We congregate at the office at 6:30 in the morning, pile our gear and ourselves into three jeeps, and drive three hours to a picnic spot by a river. It is hot and much more humid than in the city of Darjeeling itself. We start a fire and pitch a tent for shade. I sit with my co-workers chopping vegetables which designated cooks turn into pakoras accompanying three kinds of barbecued meat. We make a table of newspapers spread on smoothed over sand. Ruben, our office director, gives a toast: “To JC, Arunima, and Sona, who are leaving the office. This may be the end of a working relationship, but we hope it is also the beginning of a lifelong friendship.”
I’ve always found it hard to live consciously in the moment. I often find myself brooding over and replaying things that have already happened, or becoming anxious over worse-case scenarios that could happen in the future. At my steadier periods I’m usually too engrossed in the thing I’m doing to notice the details or experience the act in a meaningful way. I know that these mental vagaries are not uncommon for people, and that it actually takes a lot of training to get your mind to stand still for a change. While living in India these past 10 months I’ve put myself through an ad-hoc training of sorts to help myself live more mindfully. A little structured meditation or awareness techniques here and there. Nothing too consistent or methodical, but enough to have elicited some noticeable progress, especially now during my last few days in Darjeeling.
I find myself staring at things with the intensity and urgency that comes with knowing it may be several years before I return again, so I must experience and remember these things now. The hills look different each hour of each day. I take it in. On the road, the fern leaves extend in an act of giving. In the afternoon, they close in an act of retreat. I look at the dusty illustrated alphabet posters on the walls of our partner schools: “A” is for “Apple.” “B” is for “Ball.” Gaps between the classroom walls’ wooden slats let in the sun and the wind. I have come to know these children’s faces and medical histories. Today the children are sent home early since the school did not receive its government provided mid-day meal rations. When our office-didi hands me tea, I notice how during the exchange we both touch our left hands to our right elbow as a sign of respect. I feel the poignancy of the internalized gesture.

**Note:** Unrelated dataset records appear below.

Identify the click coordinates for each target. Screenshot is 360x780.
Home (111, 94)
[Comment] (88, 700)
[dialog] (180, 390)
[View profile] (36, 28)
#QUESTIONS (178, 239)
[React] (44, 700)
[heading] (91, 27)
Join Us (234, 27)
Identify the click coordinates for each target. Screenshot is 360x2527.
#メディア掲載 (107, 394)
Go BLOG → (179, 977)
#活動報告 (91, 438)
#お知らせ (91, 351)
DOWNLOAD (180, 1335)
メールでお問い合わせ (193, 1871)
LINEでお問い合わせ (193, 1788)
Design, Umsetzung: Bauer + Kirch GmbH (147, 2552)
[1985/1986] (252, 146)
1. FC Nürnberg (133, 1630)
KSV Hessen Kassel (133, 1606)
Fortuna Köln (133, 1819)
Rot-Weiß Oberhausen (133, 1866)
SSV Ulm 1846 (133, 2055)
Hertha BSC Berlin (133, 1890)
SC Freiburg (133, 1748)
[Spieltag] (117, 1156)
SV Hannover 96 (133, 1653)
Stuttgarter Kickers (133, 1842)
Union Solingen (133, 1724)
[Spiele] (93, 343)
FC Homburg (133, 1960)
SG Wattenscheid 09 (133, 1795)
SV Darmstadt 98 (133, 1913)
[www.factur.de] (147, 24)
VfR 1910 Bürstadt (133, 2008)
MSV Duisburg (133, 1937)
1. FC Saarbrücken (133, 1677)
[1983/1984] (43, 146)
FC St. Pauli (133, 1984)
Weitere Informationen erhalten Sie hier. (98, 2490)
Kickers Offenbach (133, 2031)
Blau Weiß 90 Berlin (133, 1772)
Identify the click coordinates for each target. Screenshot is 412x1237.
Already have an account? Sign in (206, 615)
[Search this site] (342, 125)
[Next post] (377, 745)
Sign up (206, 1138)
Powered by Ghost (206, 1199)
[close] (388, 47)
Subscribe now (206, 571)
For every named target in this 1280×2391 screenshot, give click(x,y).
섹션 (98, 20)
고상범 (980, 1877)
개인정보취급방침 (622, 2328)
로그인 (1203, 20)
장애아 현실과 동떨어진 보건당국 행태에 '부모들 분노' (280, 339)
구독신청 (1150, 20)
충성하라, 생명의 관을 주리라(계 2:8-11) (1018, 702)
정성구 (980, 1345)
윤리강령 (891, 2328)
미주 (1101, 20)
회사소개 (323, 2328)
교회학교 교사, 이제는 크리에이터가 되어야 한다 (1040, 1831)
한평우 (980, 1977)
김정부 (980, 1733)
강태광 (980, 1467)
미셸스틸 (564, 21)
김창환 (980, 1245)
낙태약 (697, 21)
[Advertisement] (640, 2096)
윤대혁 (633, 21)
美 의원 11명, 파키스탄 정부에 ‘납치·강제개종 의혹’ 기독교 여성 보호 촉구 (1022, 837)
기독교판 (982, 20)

The office picnic was something everyone had talked about doing to celebrate this or that, but which always ended up getting postponed for whatever reason. Now that I think of it, I’m glad that when the picnic finally happens it is at the end of my fellowship experience, when I can really appreciate having fun with co-workers I have grown quite close to. We turn up the jeep radio and I carefully take in the experience of dancing with my co-workers and friends by the side of a river in the Himalayas. On the drive home we stop for green tea at the Tourist Lodge in Kurseong. It is the same place in which I drank a lemon soda to calm a motion-sick stomach when I first came to Darjeeling. I feel very present, and I feel very thankful.